Speaker "Anand Oka" Details Back



Reinforcement Learning in Business Applications


Over the past decade we have seen an increasing use of Artificial Intelligence (AI) in business decision making, with the goal of higher decision accuracy and better business outcomes. Many business problems are “open loop” meaning that the decisions made by the ML model do not affect the observations that occur in the future. Canonical unsupervised and supervised learning are eminently suited to solving such problems. However, there is also a large class of “closed loop” problems where the decisions immediately and appreciably change the state of the business environment and hence modify its future behavior. Examples include choosing pricing and promotions, fraud management and supply chain management. In general, for predicting good decisions in such closed-loop processes we need to account for our past decisions and their rewards. In such situations the machinery of unsupervised and supervised learning is found insufficient. Classically such “closed-loop” problems in business have been solved through the Planning, which involves a two-step process – first learn the model of the environment and then solve a well-defined optimization problem to recommend a plan of action given current observations and the known environment model. The problem with this approach is that if the model of the environment undergoes frequent and large systemic “shocks”, there is insufficient time and data to ever learn the model accurately. This means that planning relies on a perpetually biased model and no matter how well the subsequent optimization problem is solved the rewards earned will not be maximized. Additionally, re-estimation of the environment model frequently can also be computationally very costly.
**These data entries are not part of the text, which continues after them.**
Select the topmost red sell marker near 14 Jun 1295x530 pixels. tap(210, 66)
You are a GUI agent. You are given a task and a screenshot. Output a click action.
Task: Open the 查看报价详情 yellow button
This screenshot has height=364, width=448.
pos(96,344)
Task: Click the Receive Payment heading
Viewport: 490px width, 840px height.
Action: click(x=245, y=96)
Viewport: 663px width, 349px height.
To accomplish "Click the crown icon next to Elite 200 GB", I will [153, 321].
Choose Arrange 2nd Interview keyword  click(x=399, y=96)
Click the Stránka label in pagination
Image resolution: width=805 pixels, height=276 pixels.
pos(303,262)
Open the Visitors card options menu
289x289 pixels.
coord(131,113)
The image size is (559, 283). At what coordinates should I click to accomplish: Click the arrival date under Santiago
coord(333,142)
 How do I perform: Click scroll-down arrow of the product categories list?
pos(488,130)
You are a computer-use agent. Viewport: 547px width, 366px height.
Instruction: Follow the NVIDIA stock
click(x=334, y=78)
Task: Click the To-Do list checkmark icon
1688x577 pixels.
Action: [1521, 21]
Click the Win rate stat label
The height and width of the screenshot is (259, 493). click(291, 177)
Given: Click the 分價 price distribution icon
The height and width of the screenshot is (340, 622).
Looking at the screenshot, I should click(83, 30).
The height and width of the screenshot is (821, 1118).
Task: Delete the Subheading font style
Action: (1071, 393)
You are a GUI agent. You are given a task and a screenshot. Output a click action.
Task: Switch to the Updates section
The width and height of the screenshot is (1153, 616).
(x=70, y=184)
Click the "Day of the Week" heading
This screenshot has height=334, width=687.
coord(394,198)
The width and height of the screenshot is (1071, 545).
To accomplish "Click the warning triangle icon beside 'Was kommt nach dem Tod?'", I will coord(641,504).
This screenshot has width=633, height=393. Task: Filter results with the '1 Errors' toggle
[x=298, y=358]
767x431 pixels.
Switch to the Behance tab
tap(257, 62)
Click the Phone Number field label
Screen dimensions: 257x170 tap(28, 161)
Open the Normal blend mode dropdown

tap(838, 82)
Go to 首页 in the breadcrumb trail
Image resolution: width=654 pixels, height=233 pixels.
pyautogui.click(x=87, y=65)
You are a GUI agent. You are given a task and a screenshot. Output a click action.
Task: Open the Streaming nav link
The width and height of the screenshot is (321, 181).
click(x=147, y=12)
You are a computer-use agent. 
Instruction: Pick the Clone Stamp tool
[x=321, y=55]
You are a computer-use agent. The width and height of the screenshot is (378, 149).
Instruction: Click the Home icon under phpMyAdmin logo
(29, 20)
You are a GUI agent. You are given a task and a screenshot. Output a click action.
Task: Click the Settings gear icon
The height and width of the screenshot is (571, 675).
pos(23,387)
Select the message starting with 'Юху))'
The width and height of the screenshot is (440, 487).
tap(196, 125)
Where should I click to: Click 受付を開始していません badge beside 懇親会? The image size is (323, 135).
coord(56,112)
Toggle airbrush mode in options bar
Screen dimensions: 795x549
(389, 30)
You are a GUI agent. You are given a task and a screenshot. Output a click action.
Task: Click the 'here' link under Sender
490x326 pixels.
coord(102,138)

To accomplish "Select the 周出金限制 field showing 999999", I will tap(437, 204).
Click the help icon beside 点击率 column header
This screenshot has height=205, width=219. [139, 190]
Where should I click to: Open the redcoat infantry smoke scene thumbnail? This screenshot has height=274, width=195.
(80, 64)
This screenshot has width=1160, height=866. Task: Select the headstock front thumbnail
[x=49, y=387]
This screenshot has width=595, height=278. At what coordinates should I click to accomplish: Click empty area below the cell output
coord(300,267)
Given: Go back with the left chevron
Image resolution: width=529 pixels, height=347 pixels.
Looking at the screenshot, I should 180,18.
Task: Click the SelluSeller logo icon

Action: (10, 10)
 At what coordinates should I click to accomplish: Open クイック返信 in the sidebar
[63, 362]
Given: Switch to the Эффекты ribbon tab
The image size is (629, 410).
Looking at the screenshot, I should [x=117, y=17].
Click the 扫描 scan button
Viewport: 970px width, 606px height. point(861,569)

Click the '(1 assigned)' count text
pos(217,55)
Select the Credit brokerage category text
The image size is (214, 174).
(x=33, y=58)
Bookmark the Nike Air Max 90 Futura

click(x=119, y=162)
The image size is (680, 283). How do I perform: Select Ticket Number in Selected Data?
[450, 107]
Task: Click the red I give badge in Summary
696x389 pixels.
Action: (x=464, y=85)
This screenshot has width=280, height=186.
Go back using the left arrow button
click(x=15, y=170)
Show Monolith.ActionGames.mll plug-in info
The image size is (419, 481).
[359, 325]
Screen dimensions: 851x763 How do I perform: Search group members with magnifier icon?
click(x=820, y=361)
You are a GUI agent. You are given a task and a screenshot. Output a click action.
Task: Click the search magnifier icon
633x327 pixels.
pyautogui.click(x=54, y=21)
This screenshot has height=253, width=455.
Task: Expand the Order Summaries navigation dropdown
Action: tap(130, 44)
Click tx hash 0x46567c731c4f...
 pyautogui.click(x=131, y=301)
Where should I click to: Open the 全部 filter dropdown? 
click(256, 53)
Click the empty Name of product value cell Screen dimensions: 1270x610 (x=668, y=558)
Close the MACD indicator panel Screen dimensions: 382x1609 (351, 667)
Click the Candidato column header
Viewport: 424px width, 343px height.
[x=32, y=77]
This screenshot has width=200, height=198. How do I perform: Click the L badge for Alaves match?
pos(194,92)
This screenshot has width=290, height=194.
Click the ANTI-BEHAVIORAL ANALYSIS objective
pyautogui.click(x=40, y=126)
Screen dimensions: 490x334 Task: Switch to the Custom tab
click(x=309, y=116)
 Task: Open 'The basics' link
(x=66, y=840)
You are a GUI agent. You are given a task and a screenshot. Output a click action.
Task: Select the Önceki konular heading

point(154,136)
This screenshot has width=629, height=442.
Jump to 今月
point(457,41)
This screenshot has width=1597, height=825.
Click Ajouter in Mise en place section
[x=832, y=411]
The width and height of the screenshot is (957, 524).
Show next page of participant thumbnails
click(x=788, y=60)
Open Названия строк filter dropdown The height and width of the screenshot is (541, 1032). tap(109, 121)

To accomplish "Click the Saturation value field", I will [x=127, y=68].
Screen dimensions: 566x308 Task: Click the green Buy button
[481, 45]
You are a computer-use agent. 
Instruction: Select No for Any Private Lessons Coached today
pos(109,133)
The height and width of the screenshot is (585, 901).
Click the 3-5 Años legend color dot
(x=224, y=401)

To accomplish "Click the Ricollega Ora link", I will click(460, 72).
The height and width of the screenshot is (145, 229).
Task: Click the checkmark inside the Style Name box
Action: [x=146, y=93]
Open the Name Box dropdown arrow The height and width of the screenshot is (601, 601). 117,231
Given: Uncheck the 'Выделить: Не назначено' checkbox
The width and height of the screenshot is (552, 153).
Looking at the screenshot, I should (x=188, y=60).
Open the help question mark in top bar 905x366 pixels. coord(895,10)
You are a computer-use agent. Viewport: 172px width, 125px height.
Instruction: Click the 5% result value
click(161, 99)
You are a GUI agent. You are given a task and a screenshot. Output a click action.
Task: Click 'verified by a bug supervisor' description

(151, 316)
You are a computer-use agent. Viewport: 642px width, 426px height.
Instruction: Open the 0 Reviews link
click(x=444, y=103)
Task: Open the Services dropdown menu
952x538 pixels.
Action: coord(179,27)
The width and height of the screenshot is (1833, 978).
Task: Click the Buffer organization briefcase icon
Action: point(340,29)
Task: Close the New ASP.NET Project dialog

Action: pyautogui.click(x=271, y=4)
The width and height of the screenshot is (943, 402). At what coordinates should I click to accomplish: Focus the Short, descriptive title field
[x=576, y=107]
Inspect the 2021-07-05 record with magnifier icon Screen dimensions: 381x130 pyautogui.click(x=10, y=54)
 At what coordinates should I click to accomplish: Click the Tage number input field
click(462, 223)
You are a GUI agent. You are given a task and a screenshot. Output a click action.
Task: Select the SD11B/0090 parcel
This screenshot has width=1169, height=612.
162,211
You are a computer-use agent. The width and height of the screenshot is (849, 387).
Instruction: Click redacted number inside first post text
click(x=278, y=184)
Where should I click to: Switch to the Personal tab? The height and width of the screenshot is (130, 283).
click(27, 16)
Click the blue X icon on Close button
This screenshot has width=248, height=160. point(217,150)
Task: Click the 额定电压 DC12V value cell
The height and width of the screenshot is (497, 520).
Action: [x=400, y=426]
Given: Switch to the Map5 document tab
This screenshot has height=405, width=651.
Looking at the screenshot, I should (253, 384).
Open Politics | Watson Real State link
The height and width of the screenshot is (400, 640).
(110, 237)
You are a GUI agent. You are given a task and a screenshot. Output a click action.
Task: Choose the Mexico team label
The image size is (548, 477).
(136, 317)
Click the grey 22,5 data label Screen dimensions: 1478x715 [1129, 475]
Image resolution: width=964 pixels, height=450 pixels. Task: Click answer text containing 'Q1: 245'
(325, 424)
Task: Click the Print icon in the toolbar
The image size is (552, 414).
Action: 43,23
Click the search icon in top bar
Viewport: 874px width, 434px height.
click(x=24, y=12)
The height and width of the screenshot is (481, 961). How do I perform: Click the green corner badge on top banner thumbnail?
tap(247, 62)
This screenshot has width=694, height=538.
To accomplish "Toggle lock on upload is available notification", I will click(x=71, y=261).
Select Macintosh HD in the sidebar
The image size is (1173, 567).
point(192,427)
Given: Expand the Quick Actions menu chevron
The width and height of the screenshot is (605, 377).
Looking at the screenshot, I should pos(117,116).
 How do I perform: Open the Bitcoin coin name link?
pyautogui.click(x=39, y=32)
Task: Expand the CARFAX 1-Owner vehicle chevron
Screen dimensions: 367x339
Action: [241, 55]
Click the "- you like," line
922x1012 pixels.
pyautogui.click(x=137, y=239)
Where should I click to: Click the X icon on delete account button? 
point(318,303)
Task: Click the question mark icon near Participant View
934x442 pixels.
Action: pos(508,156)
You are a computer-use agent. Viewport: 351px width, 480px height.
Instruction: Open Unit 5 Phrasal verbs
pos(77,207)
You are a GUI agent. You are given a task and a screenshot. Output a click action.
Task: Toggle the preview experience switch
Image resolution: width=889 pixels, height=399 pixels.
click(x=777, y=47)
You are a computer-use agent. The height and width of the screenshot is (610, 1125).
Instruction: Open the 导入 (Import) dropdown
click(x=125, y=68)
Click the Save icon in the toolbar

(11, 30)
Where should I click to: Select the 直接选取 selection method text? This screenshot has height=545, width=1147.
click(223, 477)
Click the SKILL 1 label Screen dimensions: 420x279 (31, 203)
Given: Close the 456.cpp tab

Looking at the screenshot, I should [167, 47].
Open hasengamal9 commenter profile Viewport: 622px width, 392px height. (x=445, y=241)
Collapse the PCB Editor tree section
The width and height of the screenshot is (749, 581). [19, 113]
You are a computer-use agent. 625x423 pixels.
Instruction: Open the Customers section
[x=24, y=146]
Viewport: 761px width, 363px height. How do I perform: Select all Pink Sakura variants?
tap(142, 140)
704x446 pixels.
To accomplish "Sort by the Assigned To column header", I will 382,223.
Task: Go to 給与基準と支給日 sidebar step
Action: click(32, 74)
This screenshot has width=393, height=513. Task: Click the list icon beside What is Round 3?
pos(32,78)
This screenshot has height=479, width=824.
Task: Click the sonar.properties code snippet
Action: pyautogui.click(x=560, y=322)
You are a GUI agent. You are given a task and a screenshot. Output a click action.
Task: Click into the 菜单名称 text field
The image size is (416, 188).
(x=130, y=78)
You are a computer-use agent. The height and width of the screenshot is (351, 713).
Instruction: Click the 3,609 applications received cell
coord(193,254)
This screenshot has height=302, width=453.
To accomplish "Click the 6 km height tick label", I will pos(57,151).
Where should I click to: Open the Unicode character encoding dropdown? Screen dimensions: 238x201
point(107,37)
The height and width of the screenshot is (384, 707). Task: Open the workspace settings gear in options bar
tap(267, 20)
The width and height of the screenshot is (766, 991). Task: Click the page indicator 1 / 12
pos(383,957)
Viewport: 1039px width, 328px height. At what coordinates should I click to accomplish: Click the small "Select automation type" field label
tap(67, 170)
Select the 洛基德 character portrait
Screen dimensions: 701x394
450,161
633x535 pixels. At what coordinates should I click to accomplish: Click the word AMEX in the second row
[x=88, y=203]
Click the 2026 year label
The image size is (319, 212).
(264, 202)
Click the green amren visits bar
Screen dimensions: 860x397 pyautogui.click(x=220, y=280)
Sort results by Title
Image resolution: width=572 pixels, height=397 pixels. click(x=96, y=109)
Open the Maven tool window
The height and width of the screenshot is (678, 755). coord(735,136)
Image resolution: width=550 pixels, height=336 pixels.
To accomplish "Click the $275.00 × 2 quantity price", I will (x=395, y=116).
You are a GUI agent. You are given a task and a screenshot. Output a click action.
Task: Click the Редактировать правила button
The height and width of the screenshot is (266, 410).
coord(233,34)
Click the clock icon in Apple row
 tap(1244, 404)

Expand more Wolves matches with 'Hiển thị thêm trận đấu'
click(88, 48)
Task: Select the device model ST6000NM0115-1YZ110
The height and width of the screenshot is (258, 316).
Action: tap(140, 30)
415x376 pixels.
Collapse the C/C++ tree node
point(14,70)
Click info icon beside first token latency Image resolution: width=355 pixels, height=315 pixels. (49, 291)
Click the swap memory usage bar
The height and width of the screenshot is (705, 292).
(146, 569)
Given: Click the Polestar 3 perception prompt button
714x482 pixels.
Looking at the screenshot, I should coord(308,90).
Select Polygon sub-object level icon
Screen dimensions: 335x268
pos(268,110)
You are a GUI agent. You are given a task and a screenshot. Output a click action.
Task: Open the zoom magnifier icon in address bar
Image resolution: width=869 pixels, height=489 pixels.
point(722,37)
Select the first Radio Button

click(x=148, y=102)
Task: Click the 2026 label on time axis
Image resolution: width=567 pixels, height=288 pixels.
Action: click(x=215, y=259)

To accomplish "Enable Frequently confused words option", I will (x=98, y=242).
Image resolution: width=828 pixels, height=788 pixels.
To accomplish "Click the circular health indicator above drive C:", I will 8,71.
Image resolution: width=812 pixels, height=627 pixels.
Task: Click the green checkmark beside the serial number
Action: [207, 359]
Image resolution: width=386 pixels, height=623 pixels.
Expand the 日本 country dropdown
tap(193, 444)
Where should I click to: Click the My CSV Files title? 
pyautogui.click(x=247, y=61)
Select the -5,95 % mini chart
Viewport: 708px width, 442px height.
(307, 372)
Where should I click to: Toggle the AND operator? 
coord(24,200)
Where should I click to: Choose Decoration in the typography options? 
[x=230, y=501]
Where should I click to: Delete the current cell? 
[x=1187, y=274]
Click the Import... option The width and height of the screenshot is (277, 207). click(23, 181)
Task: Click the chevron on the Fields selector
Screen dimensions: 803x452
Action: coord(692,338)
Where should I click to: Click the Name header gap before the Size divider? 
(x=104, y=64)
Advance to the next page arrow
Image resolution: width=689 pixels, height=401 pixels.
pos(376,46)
Therefore we look to a new type of machine learning called Reinforcement Learning (RL) which seems to be the suitable ML technology for artificially intelligent decision making in closed-loop business applications where systemic shocks are large and frequent.  Being “model-free”, it moves away from the classical two-step planning process and embraces continuous update of decision policies that entirely bypass the need for an environment model. This gives it better agility as well as robustness relative to classical planning. We illustrate the utility of RL in fraud protection for online/ecommerce, where it can help answer the question “How should we continuously tune the rejection threshold for the fraud score to maximize long term profit?”.


Anand Oka is Partner AI Architect in the Business Applications and Platform group of Microsoft’s Cloud and AI product division. He drives innovative applications of connected big data and AI to solve challenges faced by enterprises embarking on digital transformation. Previously Anand was General Manager of Dynamics 365 Supply Chain Insights, an innovative SaaS service that helps enterprises improve the resilience of their supply chains through better visibility, insights, and collaborative actions. Earlier Anand was product lead for Dynamics 365 Fraud Protection. He has also worked on Controlled Feature Exposure and AB Experimentation in Bing, Office, and Cortana. At Blackberry he drove AI applications in search, recommendation, and optimization of mobile communication systems.
Anand’s academic training is in broadband and ultra-wideband wireless communication systems. He holds a PhD from University of British Columbia and an MSc from Technion – Israel Institute of Technology, both in Electrical Engineering. He is a Senior Member of IEEE.